— TEXTO PROPORCIONADO —
↓↓↓

Desde la Asociación “RAICES” nos congratulamos de que el Tribunal Supremo haya dejado ya bien claro en una reciente sentencia de casación (Sentencia núm. 138/2021 de su sala segunda) que la Justicia Penal está para juzgar casos contemporáneos, y no para juzgar hechos sucedidos hace casi un siglo, y que en cualquier caso es tarea de los Historiadores e Investigadores llevar a cabo dicho análisis historiográfico, y nunca penal. Además, señala que hay instituciones penales básicas en un estado de derecho, como son la prescripción, la amnistía y la muerte del presunto sospechoso de los hechos denunciados, que ya de por sí cierran esta vía. Por lo tanto, queda cerrada en España esta vía que se abrió en Chile hace varias décadas donde en base a la figura jurídica ficticia y falsa del “secuestro permanente” de las presuntas víctimas, creada por una Justicia completamente tomada por la Izquierda en Chile, se permitió saltar dichas garantías penales, lo que sirvió para que el ex Juez Garzón pretendiera hacer lo mismo después en España mediante un macro procedimiento irregular de Causa General contra el Franquismo, algo que le causó una querella criminal y un serio quebranto judicial. Además, el Tribunal Supremo señala que los denominados “juicios de la verdad” lo que pretenden es una reconstrucción parcial de unos hechos, negando el derecho fundamental a la defensa de los presuntos responsables, ya que fallecieron hace mucho tiempo.

↑↑↑

— ENTRADAS DE DATOS —
↓↓↓

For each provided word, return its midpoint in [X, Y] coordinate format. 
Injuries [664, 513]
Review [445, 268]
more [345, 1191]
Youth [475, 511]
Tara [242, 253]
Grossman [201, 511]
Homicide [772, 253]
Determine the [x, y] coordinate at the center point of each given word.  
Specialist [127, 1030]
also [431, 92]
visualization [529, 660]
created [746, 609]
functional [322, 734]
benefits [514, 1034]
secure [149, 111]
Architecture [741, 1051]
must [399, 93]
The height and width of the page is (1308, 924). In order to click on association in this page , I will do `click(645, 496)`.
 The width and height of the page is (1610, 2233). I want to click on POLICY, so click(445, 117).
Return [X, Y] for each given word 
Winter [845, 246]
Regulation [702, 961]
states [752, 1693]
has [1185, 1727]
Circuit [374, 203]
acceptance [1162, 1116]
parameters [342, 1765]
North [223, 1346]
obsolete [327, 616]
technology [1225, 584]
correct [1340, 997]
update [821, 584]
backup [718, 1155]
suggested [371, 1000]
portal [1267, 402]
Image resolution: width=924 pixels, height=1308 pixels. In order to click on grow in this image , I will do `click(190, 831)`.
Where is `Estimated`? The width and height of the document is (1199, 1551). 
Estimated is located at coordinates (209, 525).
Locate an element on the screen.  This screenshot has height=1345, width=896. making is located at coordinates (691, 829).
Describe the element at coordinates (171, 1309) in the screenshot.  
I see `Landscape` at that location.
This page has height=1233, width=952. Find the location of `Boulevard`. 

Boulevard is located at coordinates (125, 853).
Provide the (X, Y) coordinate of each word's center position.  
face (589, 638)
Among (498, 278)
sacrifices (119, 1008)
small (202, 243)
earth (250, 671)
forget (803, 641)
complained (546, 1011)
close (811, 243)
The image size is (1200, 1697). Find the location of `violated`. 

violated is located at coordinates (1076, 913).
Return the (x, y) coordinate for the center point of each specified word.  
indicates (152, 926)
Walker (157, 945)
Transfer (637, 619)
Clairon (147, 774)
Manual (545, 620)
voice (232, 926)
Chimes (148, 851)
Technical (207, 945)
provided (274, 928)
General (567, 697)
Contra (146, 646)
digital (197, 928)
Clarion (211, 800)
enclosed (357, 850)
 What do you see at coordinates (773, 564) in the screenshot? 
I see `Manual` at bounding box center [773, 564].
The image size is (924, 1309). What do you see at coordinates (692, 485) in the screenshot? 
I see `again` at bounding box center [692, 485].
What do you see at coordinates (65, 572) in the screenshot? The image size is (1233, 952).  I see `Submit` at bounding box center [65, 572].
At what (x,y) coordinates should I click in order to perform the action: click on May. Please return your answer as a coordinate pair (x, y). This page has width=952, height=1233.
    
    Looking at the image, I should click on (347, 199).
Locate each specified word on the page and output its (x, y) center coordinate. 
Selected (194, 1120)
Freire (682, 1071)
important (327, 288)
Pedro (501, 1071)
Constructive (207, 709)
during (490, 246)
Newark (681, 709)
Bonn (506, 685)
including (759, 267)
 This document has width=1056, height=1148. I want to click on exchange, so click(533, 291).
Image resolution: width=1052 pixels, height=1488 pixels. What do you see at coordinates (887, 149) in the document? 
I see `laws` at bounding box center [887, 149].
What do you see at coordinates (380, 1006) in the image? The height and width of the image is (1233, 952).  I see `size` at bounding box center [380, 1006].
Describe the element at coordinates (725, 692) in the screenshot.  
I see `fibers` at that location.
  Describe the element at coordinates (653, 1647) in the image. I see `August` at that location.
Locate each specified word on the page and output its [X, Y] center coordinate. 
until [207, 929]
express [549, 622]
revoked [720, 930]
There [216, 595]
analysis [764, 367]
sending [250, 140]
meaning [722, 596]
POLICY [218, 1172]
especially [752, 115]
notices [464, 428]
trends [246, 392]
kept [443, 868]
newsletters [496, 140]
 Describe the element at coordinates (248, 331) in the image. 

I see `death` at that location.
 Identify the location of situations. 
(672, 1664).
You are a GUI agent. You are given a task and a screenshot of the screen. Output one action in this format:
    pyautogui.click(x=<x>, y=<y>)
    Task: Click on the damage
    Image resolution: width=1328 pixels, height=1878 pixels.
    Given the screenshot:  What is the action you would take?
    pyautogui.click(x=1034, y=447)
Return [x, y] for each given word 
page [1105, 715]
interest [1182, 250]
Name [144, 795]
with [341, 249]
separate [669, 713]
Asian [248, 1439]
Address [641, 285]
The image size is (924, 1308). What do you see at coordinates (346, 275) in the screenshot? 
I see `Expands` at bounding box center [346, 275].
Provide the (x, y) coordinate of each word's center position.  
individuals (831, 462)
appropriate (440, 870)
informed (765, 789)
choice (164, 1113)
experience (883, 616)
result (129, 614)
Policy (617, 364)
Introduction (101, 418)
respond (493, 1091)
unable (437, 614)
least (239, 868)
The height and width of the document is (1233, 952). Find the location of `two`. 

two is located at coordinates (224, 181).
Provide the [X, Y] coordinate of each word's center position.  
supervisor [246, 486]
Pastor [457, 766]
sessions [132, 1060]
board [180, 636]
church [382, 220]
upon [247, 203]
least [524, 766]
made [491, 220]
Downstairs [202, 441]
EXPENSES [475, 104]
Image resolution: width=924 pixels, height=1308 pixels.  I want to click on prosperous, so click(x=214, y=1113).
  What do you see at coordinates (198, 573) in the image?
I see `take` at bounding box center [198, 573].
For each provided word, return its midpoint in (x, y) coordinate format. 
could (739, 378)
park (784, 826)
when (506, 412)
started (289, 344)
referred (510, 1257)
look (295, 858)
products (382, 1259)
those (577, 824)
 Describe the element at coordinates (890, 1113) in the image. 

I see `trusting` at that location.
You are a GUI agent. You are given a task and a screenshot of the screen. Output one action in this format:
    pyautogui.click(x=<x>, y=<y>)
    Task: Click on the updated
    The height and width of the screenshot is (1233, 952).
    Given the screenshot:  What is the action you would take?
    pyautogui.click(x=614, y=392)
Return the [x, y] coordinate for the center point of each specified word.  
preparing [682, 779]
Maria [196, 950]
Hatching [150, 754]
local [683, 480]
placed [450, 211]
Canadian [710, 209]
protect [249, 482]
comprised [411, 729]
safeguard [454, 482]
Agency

↑↑↑

— TAREA A REALIZAR A —
Responde estas preguntas con datos del texto sobre la sentencia del Supremo:
(i) ¿Qué número tiene la sentencia y de qué sala es?
(ii) ¿Qué tres instituciones penales básicas se mencionan?
(iii) ¿Qué figura jurídica se usó en Chile para saltar las garantías penales?
— TAREA A REALIZAR B —
Continúa el texto sobre la sentencia del Supremo a partir de su última frase.
Estas entradas vienen de otra fuente.

— RESULTADO A —
(i) Es la sentencia núm. 138/2021 de la sala segunda.
(ii) La prescripción, la amnistía y la muerte del presunto sospechoso de los hechos denunciados.
(iii) El "secuestro permanente" de las presuntas víctimas.

— RESULTADO B —
A juicio del Tribunal califica a lo sucedido en la guerra civil y en la posguerra como “un hecho poliédrico” al afirmar: “El derecho a conocer la verdad histórica no forma parte del proceso penal y solo tangencialmente puede ser satisfecho. Las exigencias de contradicción efectiva, de publicidad, de igualdad de partes, de oralidad, la disciplina de garantía de la prueba, el contenido esencial del derecho a la presunción de inocencia, etc., como notas características del sistema penal de enjuiciamiento, se compaginan mal con la declaración de la verdad histórica de un hecho tan poliédrico como el de la guerra civil y la subsiguiente posguerra”. Para afirmar a continuación que “El método de investigación judicial no es el propio del historiador” y que “Los métodos de indagación del juez de instrucción no tienen nada que ver con el proceso investigador del historiador. No procede mezclar la verdad histórica con la forense, pues la histórica es general e interpretable, no está sometida a la perentoriedad de términos y plazos y, con frecuencia, precisa de cierta distancia temporal para objetivar su análisis.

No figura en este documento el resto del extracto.